Now, all this progress is worth celebrating, but we cannot forget how much work lies ahead. Because let’s just face the facts: LGBT people in many places continue to endure threats, harassment, violence – including sexual violence – in public and private. They continue to flee their homes and nations and seek asylum because they are persecuted for being who they are. They continue to be targeted for trying to build public support through pride activities such as parades. And what we have long thought is becoming the case, and that is if we can convince people to speak out about their own personal experiences, particularly within their own families, it does begin to change the dialogue.
If you followed closely, which I’m sure all of you did, the debate in New York, one of the key votes that was switched at the end was a Republican senator from the Buffalo area who became convinced that it was just not any longer fair for him to see one group of his constituents as different from another. Senators stood up and talked about nieces and nephews and grandchildren and others who are very dear to them, and they don’t want them being objectified or discriminated against. And from their own personal connections and relationships, they began to make the larger connection with somebody else’s niece or nephew of grandchild and what that family must feel like.

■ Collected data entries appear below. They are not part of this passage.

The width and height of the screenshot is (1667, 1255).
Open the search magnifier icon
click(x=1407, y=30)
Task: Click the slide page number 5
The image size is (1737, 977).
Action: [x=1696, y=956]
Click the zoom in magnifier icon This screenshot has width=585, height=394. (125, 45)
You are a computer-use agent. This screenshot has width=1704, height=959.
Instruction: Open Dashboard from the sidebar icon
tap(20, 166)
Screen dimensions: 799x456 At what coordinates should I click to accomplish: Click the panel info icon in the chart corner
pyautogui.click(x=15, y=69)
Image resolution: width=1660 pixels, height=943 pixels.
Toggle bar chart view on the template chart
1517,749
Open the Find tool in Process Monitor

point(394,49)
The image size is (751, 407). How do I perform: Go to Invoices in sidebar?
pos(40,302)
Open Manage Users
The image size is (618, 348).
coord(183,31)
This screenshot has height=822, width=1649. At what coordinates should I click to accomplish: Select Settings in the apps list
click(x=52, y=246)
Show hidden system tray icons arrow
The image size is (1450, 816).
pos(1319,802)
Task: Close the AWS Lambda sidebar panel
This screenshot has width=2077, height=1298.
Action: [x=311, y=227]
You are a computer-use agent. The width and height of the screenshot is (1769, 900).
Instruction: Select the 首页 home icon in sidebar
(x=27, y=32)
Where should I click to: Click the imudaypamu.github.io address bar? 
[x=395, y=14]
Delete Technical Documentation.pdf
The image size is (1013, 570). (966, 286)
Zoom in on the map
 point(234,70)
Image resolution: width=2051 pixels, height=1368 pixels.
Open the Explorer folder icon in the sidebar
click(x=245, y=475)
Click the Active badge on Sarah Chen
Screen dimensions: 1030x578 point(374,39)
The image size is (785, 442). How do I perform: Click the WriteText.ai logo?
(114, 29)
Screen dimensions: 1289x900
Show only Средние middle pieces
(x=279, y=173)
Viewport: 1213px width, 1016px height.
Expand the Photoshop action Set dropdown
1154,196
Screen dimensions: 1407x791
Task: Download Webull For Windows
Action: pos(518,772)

So we have to continue to stand up for the rights and the well-being of LGBT people, and sometimes it’s hard when you’re in the middle of a long campaign to see where you’re getting. But I’ve always believed that we would make progress because we were on the right side of equality and justice. Life is getting better for people in many places, and it will continue to get better thanks to our work. So I ask all of you to look for ways to support those who are on the front lines of this movement, who are defending themselves and the people they care about with great courage and resilience. This is one of the most urgent and important human rights struggles of all times. It is not easy, but it is so rewarding.
Pride month is a time for gratitude, for joy, and of course, for pride – pride in ourselves, in our families and friends, in our colleagues, in our community. And at the State Department, there are so many reasons for pride, and the same is true for all of our foreign affairs agencies represented here, from AID to the Peace Corps and others, because we do have so many talented people, and we have so many who are LGBT serving our nation with honor, courage, and skill. And shortly, our military partners will be able to say the same.
So think of the amazing work that has been done in the last year or two, because it truly is a great tribute to those who have fought for these rights, for those who have sacrificed for them, and mostly for our country, because it is our country and our values that truly are being put at the forefront.
And so I say to all of you, thank you. You make our country proud and you make me proud as the Secretary of State to work with you and serve with you every day. But please don’t forget that for every proud moment we can share together, there are so many around the world who live in fear, who live in shame, who live in such difficult circumstances. And our work must continue until they have the same opportunity that all of you and so many other Americans have, which is to be recognized for who you are and to be given the respect that you so richly deserve.